[WRITTEN TASK]:
Scale the part that opens with the line containing "Where should I click to: Select" and closes with the last line, rewriting every line in it, requests included, with each coordinate in the answers multiplied by 0.75 and rounded to a whole number, halves rounded up. Keep all other numbers unchanged, and leave the pictures out.

Start RECORDS TO PROCESS

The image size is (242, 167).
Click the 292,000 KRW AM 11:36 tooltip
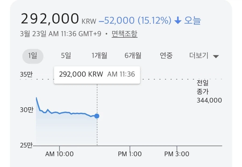97,74
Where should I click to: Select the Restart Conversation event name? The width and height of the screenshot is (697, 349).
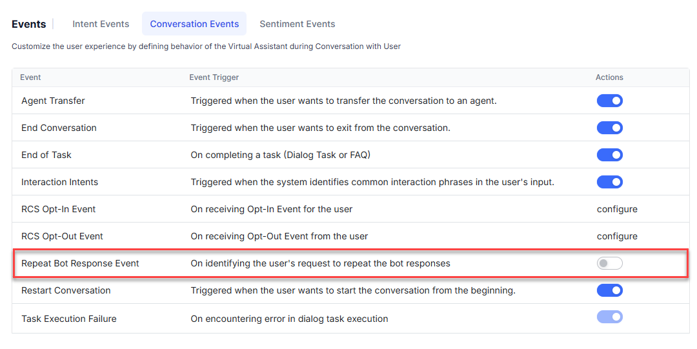[66, 290]
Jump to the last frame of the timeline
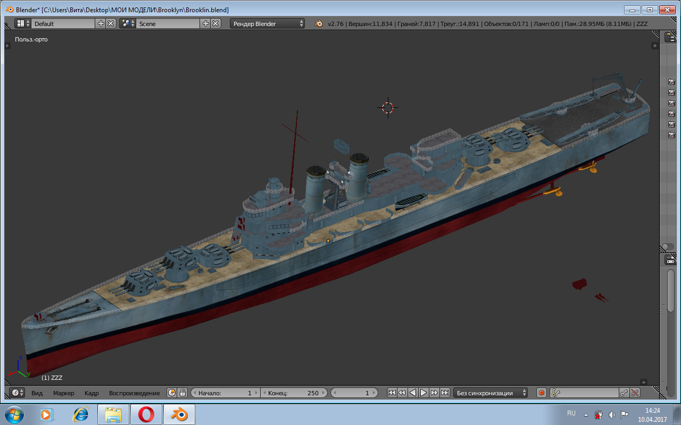 click(x=445, y=393)
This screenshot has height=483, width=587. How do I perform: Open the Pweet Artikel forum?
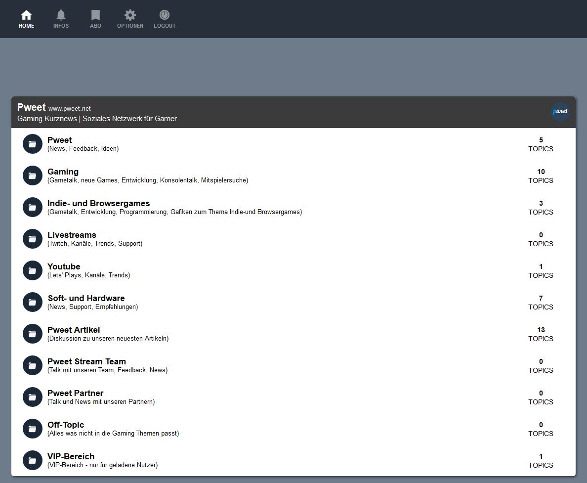pyautogui.click(x=74, y=330)
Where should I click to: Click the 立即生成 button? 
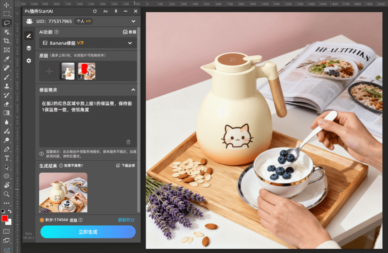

End RECORDS TO PROCESS

[REPLY TO THE TASK]:
Where should I click to: Select the Restart Conversation event name? The width and height of the screenshot is (697, 349).
[50, 218]
Jump to the last frame of the timeline
 click(x=334, y=295)
This screenshot has height=483, width=587. How do I perform: Open the Pweet Artikel forum?
pyautogui.click(x=56, y=248)
Where should I click to: Click the 立即生成 button? 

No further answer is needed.